**PROBLEM DESCRIPTION:** Reproduce word for word the lines from the one with "Locate an element on the screen. The image" up to and including the one with "section-heading-gui-display: # for", leaving out the pictures.

──────── PROVIDED RECORDS ────────

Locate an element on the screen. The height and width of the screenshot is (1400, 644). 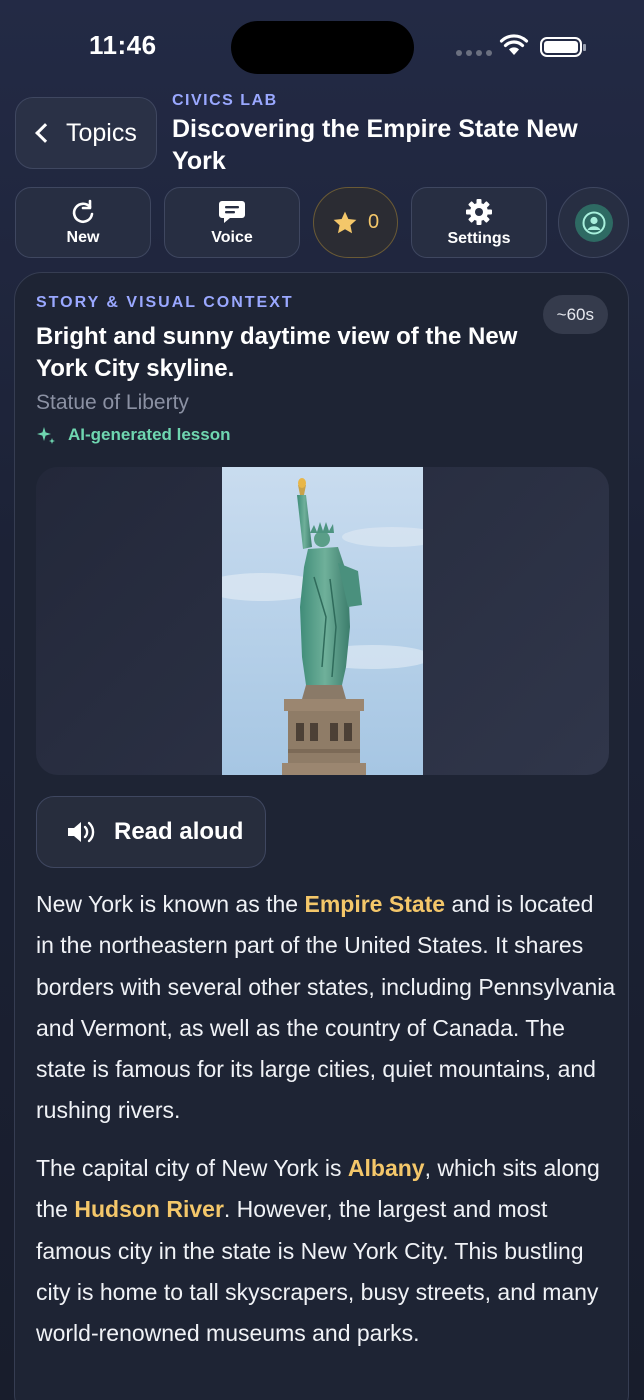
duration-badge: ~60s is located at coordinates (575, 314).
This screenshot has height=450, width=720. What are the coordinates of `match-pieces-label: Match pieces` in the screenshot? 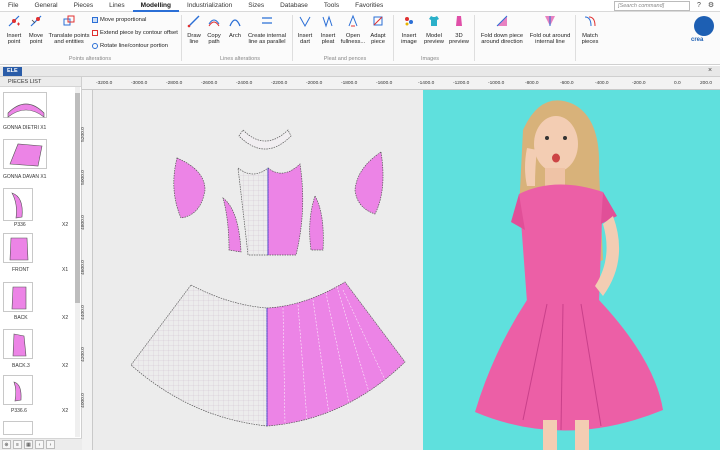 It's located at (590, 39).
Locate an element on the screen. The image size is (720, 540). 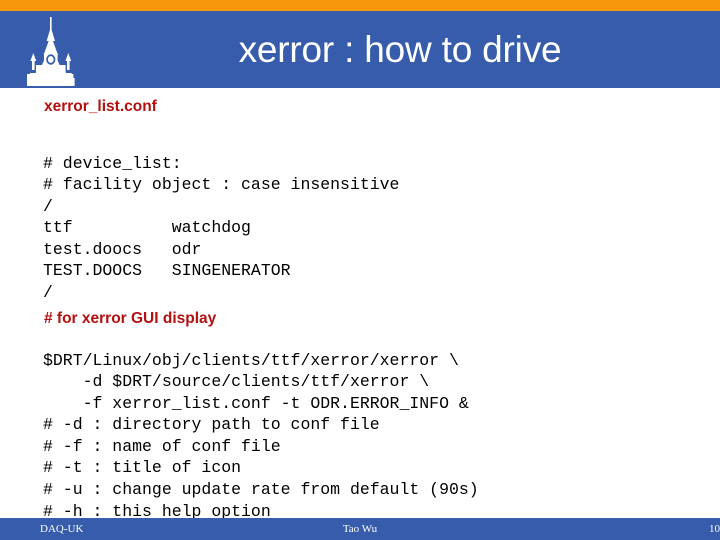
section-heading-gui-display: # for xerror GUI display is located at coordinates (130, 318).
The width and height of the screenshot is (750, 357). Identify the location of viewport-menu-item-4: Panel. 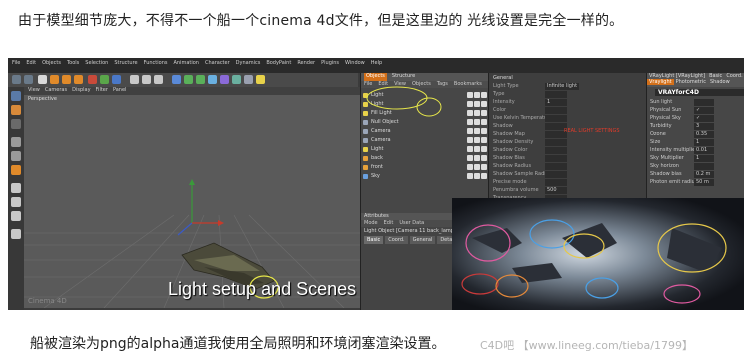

────────

**COMPLETED TASK:**
Locate an element on the screen. The image size is (720, 540). 
section-heading-gui-display: # for xerror GUI display is located at coordinates (130, 318).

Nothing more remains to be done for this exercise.